Gaps in the rock record, due to non-deposition and/or erosion, are called unconformities. Unconformities caused by erosion are commonly represented diagrammatically by an irregular or jagged line, such as is seen between layers 2 and 5 at location B.

APPLYING THE LAW OF SUPERPOSITION - 1

Before applying the Law of Superposition to a set of rock layers, it must be established that the layers are the result of a series of depositional events, such as sedimentation or eruption of lava. If the layers are indeed sedimentary or volcanic, then the assumption that the layers formed one after the other, from bottom to top, is justified. But if the layers are made of metamorphic or intrusive igneous rocks, then the age relationships may be quite different.

In metamorphic rocks, layering may develop in response to application of pressure. In that case, the layers may all form at the same time. The position of a layer within the series, above or below another layer, will not be indicative of whether it is younger or older.

APPLYING THE LAW OF SUPERPOSITION - 2

Piles of sedimentary rock layers and lava flows may be intruded by sheets of magma that crystallize to form igneous rock layers (sills) parallel to the rock layers they intrude. For the rocks in cross-section A, the order of events, from oldest to youngest was: deposition of 23, 24, lava flow A, 25, 26, 27, 28, 29, 30, lava flow B, 31, then intrusion of the sill between layers 29 and 30. Note that the sill is younger than both the layers above and beneath it.


CROSS-SECTION A
In the field, it is likely that the connection between the sill and the magma chamber will not be exposed (cross-section B). Lava flows and sills strongly resemble each other: both may be layers; both may have similar textures and mineralogy. If sills and lava flows are wrongly identified, age relationships will be wrongly interpreted.
CROSS-SECTION B
Another source of possible confusion lies in determining what layers already existed when the sill was emplaced. In cross-section C, layer 30 had not yet been deposited when the sill was emplaced. Only after the sill was emplaced was layer 30 deposited (cross-section D).

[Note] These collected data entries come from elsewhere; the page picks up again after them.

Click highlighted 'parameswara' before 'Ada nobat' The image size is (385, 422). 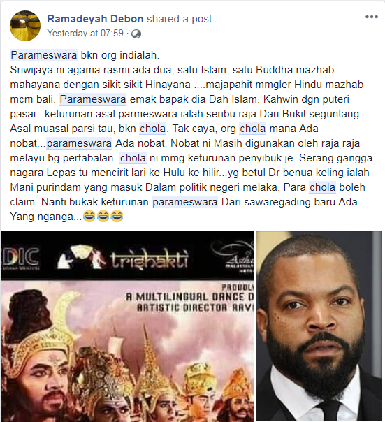79,143

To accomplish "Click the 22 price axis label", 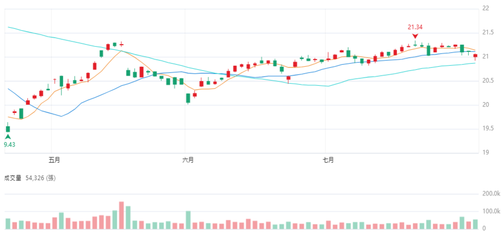I will tap(486, 9).
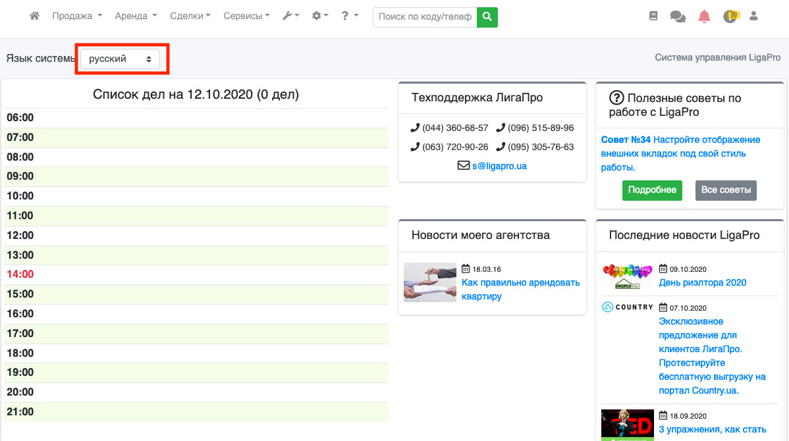The image size is (789, 441).
Task: Open the system language selector русский
Action: click(x=120, y=59)
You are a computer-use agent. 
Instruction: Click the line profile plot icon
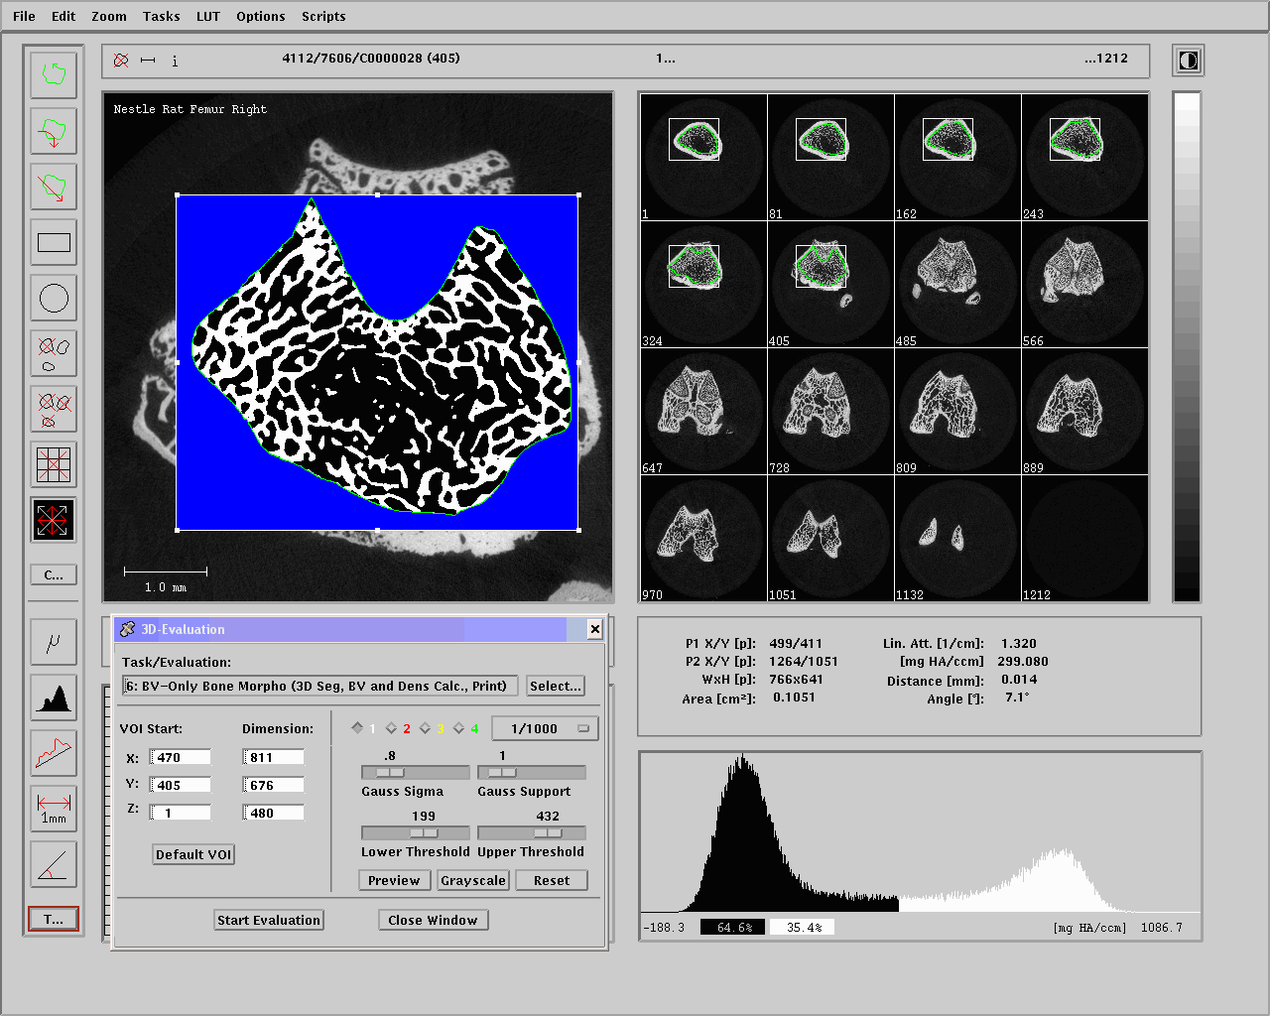pyautogui.click(x=54, y=753)
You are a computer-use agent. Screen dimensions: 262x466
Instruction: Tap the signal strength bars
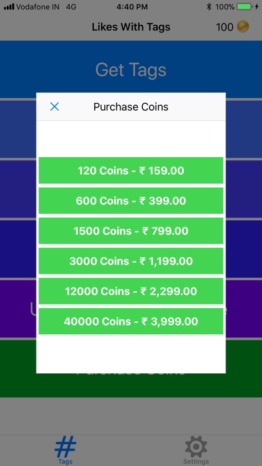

An important question, therefore, is how may cross-section C (in which the sill is younger than layer 30) be distinguished from cross-section D (in which the sill is older than layer 30)?

Finding an answer to that question will be discussed in subsequent sections.


CROSS-SECTION C


CROSS-SECTION D
Question 1: How may a lava flow be distinguished from a sill?
Question 2: In cross-section B, if the sill was misidentified as a lava flow, what would its relative age be compared to layers 28 and 29? If it was identified correctly, what would its relative age be compared to layers 28 and 29?
Question 3: In cross-section B, if lava flow B was misidentified as a sill, what would its relative age be compared to layer 30? If it was identified correctly, what would its relative age be compared to layers 30?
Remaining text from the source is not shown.